I will never part with those cassettes. They
barely work anymore. They squeal when you get near the end of the tape. I’ve
had to repair one or two already. I have memorized every word on them, and
still they are dear to me. They feel like a tiny bit of Zig is in there with
the eighteen cassettes the boxes hold.
They gave me hope. Zig himself had given them in
hope to someone who passed the gift along.
I wouldn’t take a million dollars for them.
Hope is a priceless commodity. Hope makes a
homeless man decide not to quit. Hope makes a lonely woman smile even though her
heart is broken. Hope was behind every word spoken by the wonderful Zig Ziglar.
Hope is what people hear on my voice mail at work.
(They will literally call my desk to hear my message) Hope is what people love
about my often-funny answer when they see me in the hallway and ask “How you
doin’?”
Hope is what they feel when I stop and ask them
how they are doing and wait to hear their answer.

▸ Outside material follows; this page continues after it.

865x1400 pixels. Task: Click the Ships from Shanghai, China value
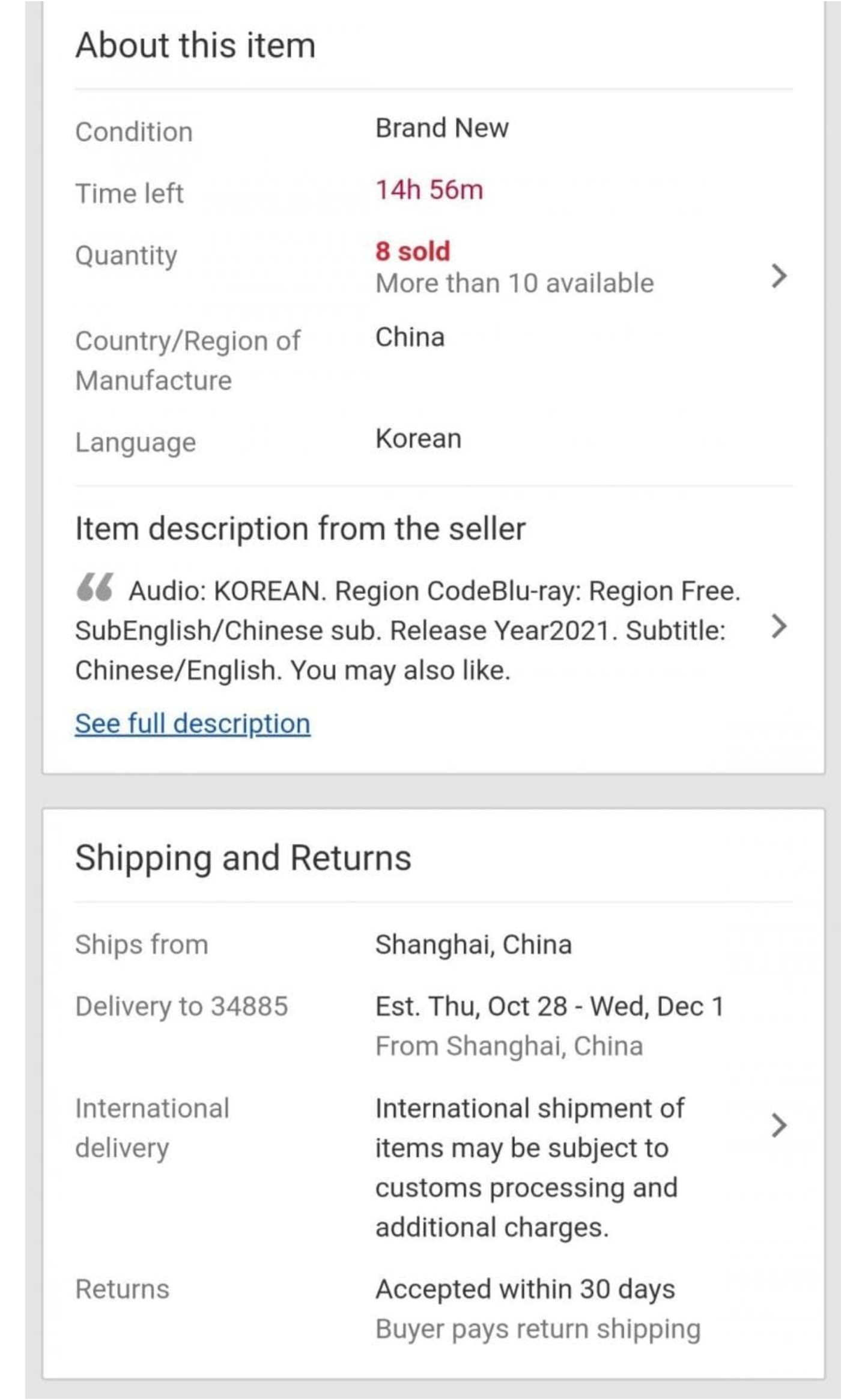coord(473,945)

Hope is costless and priceless.
Thankfulness is a key that unlocks a world of hope
and a universe of friendships. Thankfulness like what I expressed from that
small, cricket-inhabited, noisy, cheap efficiency in Houston, over Memorial Day
weekend 2011, when I said a simple “Thank You,” and got –in return- a friend in
Zig Ziglar and his entire family and staff.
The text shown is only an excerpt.